Mises Wire

The Spurious Grocer Philosophy

The Spurious Grocer Philosophy

Mises's English-language writings are clear and direct, but he was not a gifted prose stylist like Schumpeter, Hazlitt, or Rothbard (or, for that matter, Keynes, who used sonorous phrasing to conceal murky thinking). Still, some characteristic Misesian expressions — "exploding the fallacy," for instance — stick in the memory.

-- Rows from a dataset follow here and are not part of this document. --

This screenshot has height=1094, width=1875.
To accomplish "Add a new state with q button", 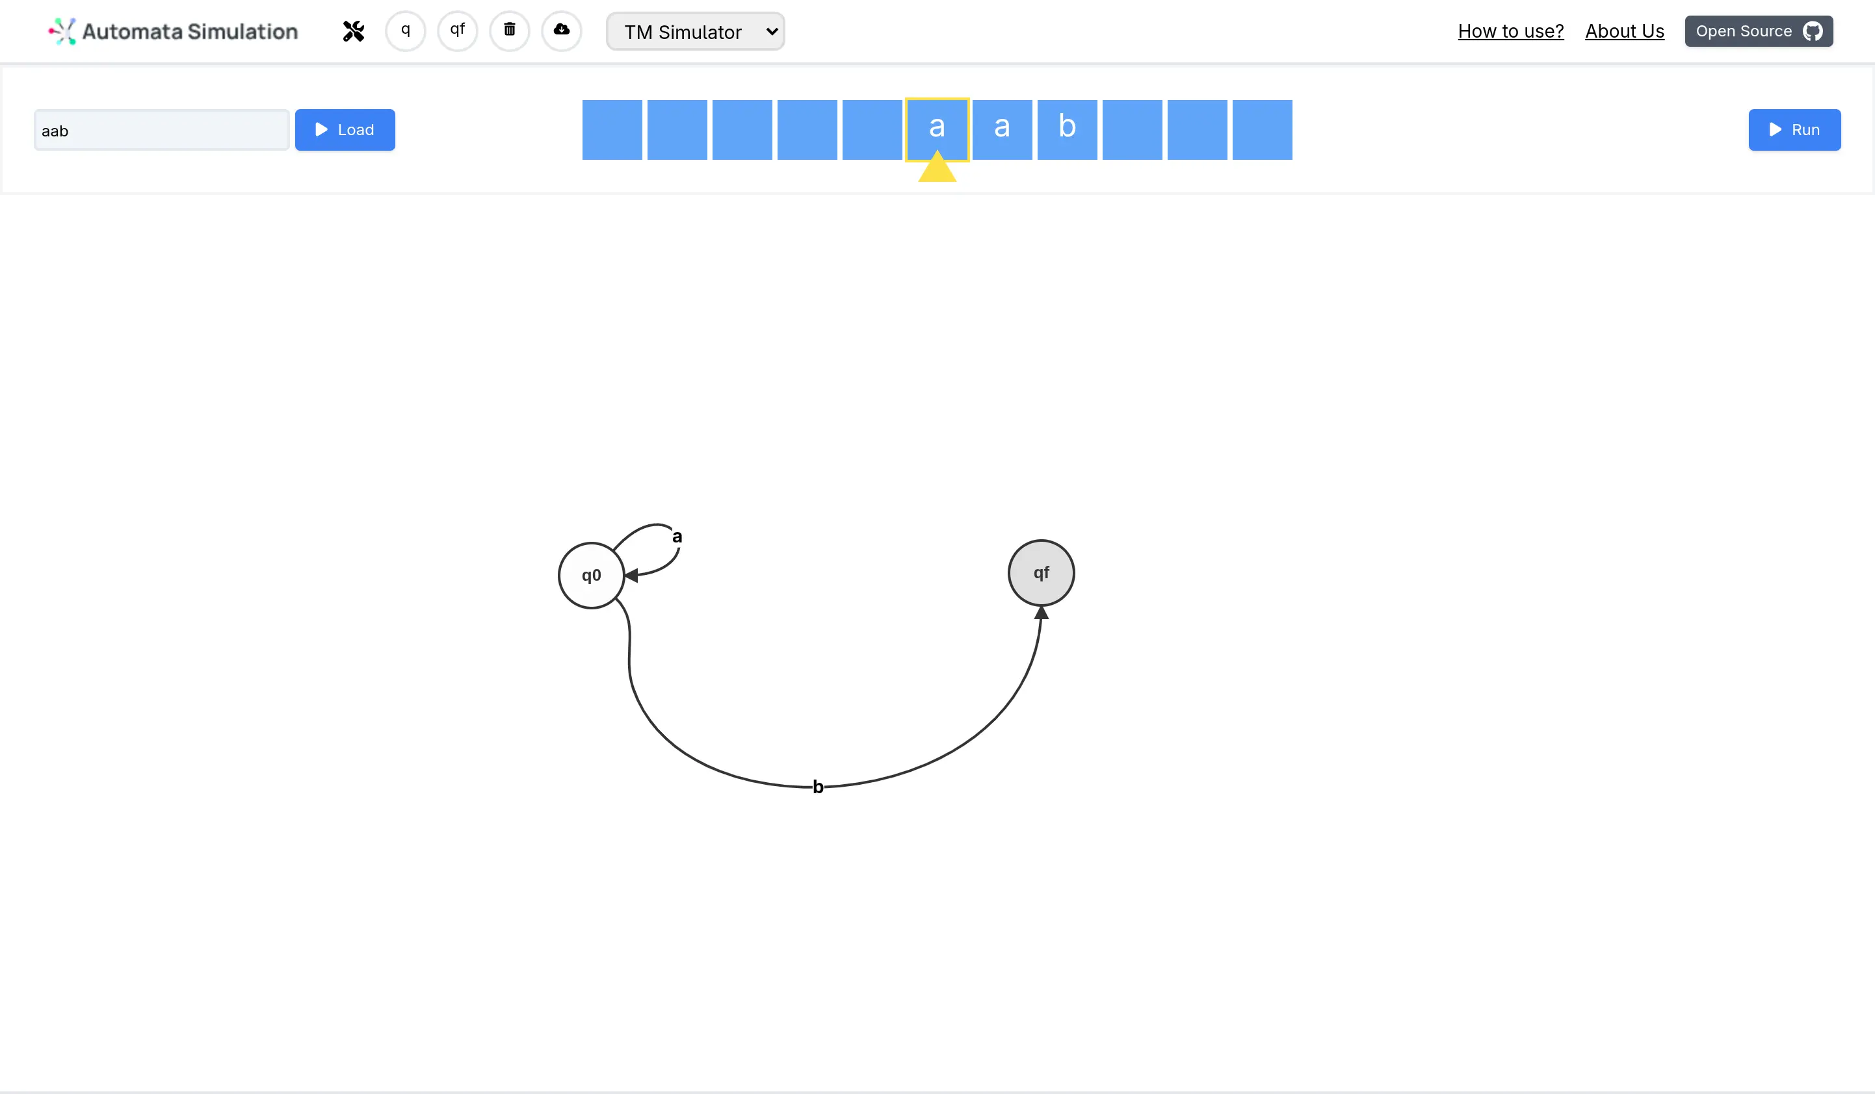I will [406, 31].
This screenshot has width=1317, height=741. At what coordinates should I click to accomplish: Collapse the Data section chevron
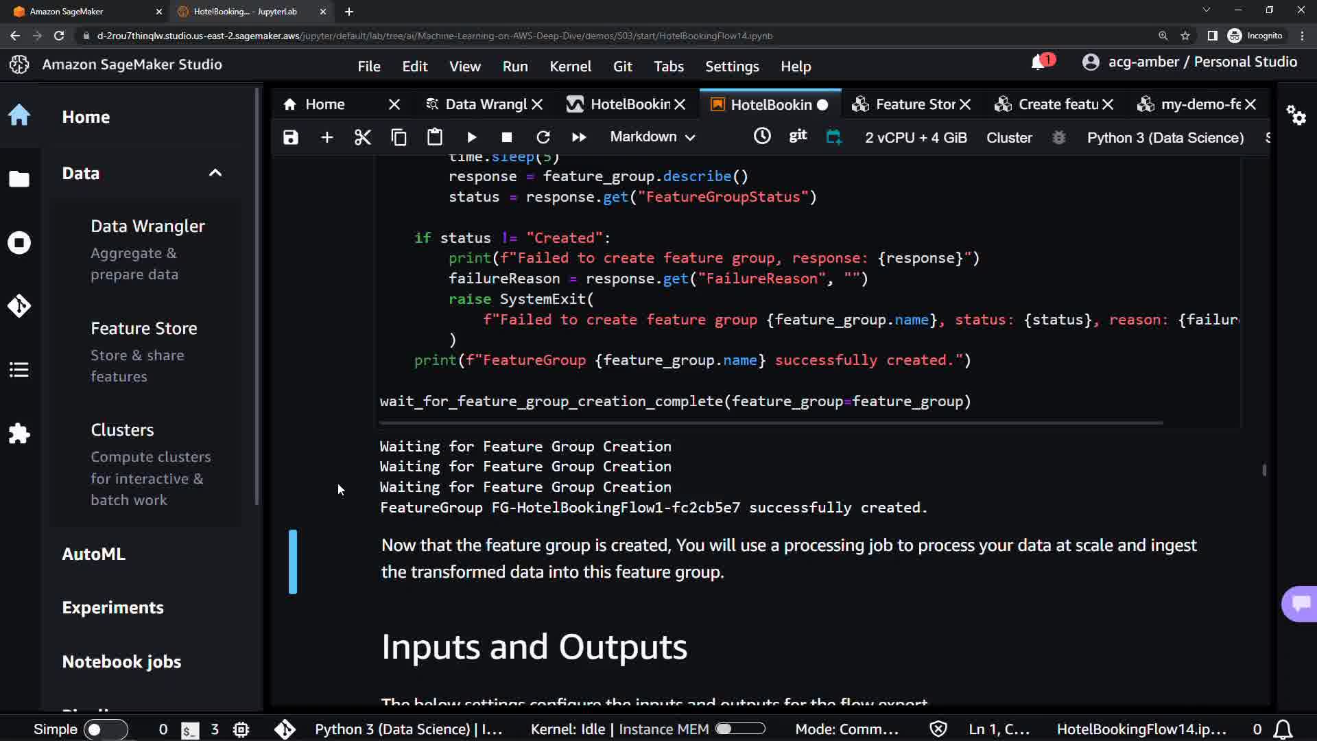(x=215, y=173)
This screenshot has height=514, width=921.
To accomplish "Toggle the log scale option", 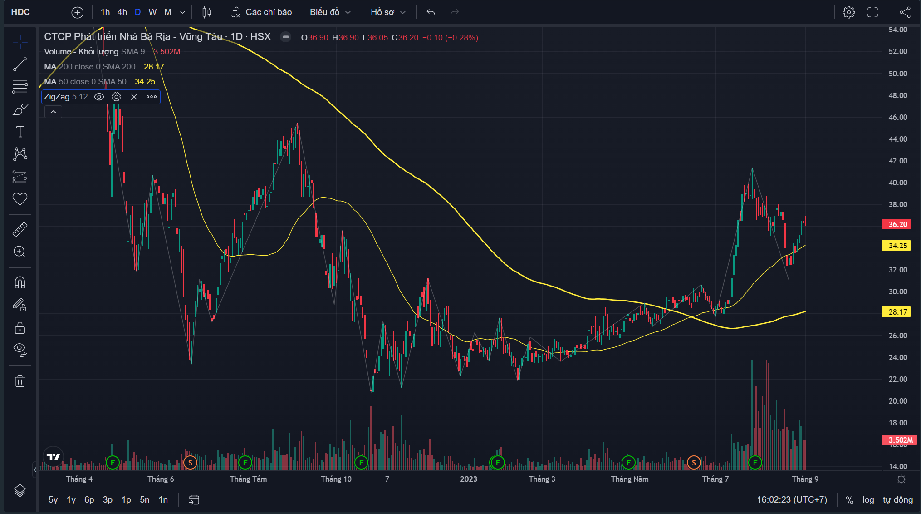I will (x=868, y=500).
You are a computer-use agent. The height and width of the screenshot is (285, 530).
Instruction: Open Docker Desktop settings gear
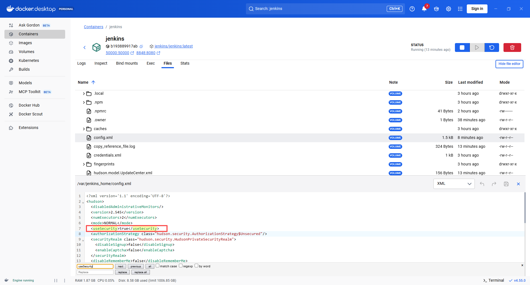(448, 9)
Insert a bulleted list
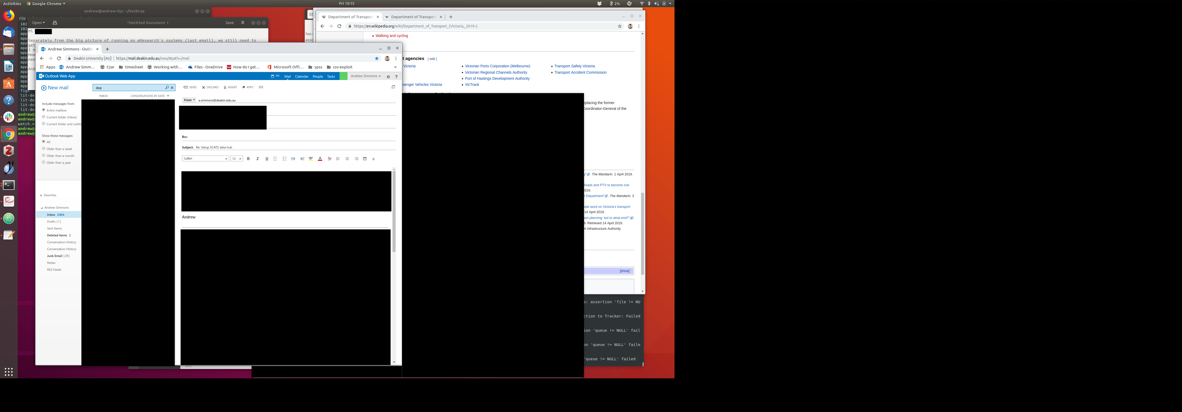The width and height of the screenshot is (1182, 412). pyautogui.click(x=275, y=159)
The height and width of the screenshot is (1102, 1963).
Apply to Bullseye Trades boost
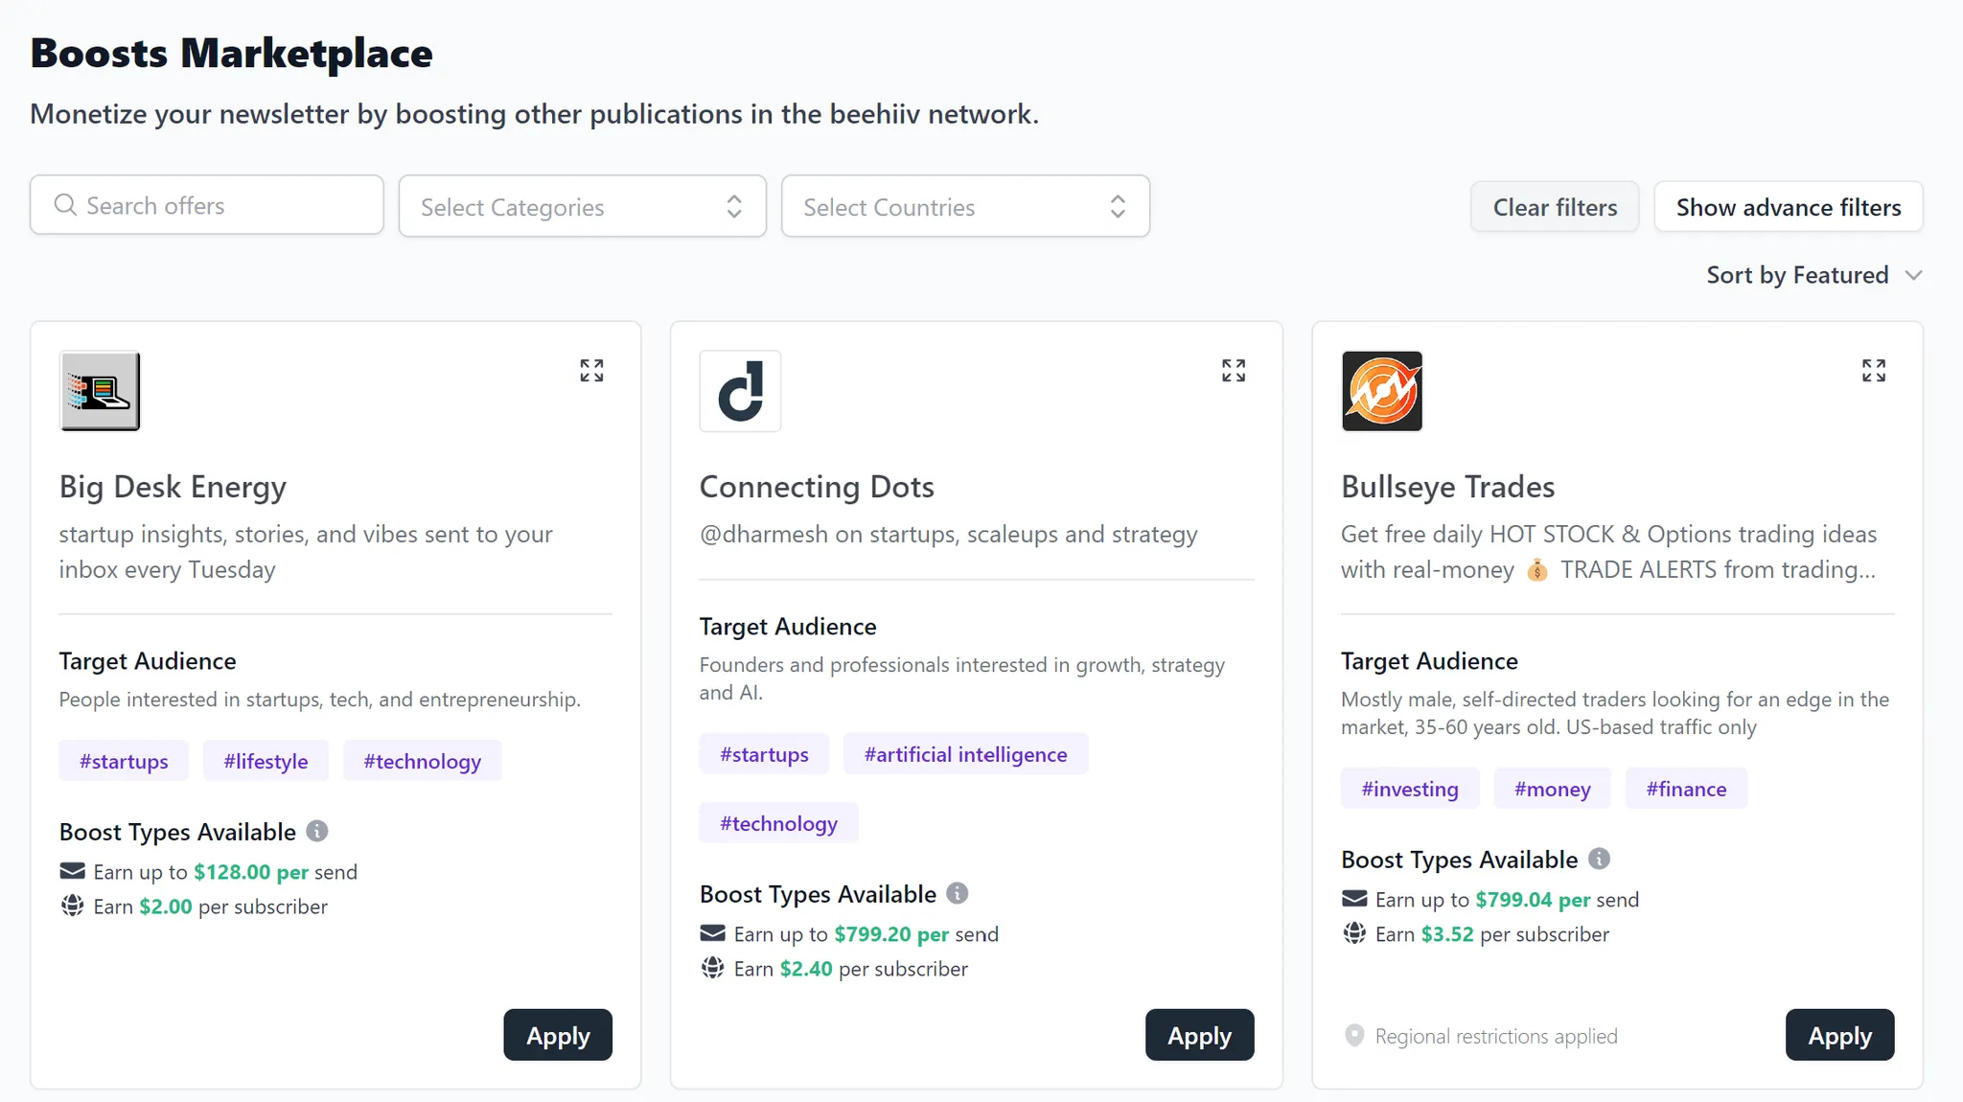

One of my favorites is from the 1953 addendum to The Theory of Money and Credit. In "The Principle of Sound Money," Mises contrasts the competent economist's view of depression and unemployment with the layman's:

Business is bad, says the grocer, because my customers or prospective customers do not have enough money to expand their purchases. So far he is right. But when he adds that what is needed to render his business more prosperous is to increase the quantity of money in circulation, he is mistaken. What he really has in mind is an increase of the amount of money in the pockets of his customers and prospective customers while the amount of money in the hands of other people remains unchanged. He asks for a specific kind of [monetary]  inflation; namely, an inflation in which the additional new money first flows into the cash holdings of a definite group of people, his customers, and thus permits him to reap inflation gains. Of course, everybody who advocates inflation does it because he infers that he will belong to those who are favored by the fact that the prices of the commodities and services they sell will rise at an earlier date and to a higher point than the prices of those commodities and services they buy. Nobody advocates an inflation in which he would be on the losing side.
This spurious grocer philosophy was once and for all exploded by Adam Smith and Jean-Baptiste Say. In our day it has been revived by Lord Keynes.

Keynesian economics, despite its obvious failure in theory and practice, is a kind of beast that won't die. Careful, painstaking analysis and refutation is always needed, but sometimes a little ridicule helps stir the pot. Krugman likes to talk about the "Hangover Theory," so let's respond by reminding readers what's wrong with the Spurious Grocer Philosophy.